September 05, 2021 6 min read

1 Comment

Baby shoes

By mixed-media artist and editor of The Ekphrastic Review Lorette C. Luzajic.

 

Has your writing practice become too predictable? Do you feel like you are always telling the same story, in the same way?

Writers can flex their creativity muscles and strengthen their craft by taking their words in new directions. 

Short fiction writers might stimulate imagination by trying poetry on for size, or by taking a writing workshop. Reading short fiction by other authors is another great way to improve your own. Writing in another genre, like science fiction or horror, can be a great experience, too. 

You can also stretch your wings by writing different styles or forms of short stories.

We have long defined short fiction as stories that can be read in one sitting. Poetry has dozens of forms—the pantoum, the sonnet, the couplet, the haiku-—but prose doesn’t work that way.

Or does it?

Here are 11 short story forms to try...

1. Flash Fiction

There's no consensus on the world length of a short story, but traditionally, most were at least a few thousand words. Once a story got to 10 thousand or longer, it became a “novella” or a short novel.

Flash fiction is also loosely defined with varying word counts, but is usually under 1000 words. A flash story should be just that—a flash. A flash of insight, a flash of lightning, a flash flood, and never a flash in the pan! 

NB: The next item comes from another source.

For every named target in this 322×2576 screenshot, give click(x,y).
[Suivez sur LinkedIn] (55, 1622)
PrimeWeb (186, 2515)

Flash stories have a small word count but a big impact. Writing one is a great exercise in separating the wheat from the chaff.

2. The Micro

Microfiction is the new kid on the block, taking flash fiction down to size. Can a story be reduced to its essence, with nothing superfluous? What kind of feats of imagination and craft would it take to make a story under 400 words complete?

Microfiction is usually defined by word count but it can be helpful to define it as a story of themicrocosm.Forget the Big Story and the universe and all its complexities for now, and zoom right in to find the story in the smallest detail.

Instead of many events or conversations, instead of sequences of insights and activities, focus on the meaning of what’s in front of you.

3. The Drabble

How low can you go? If 300 words seems like an exercise in excision, could a 100 word story make the cut?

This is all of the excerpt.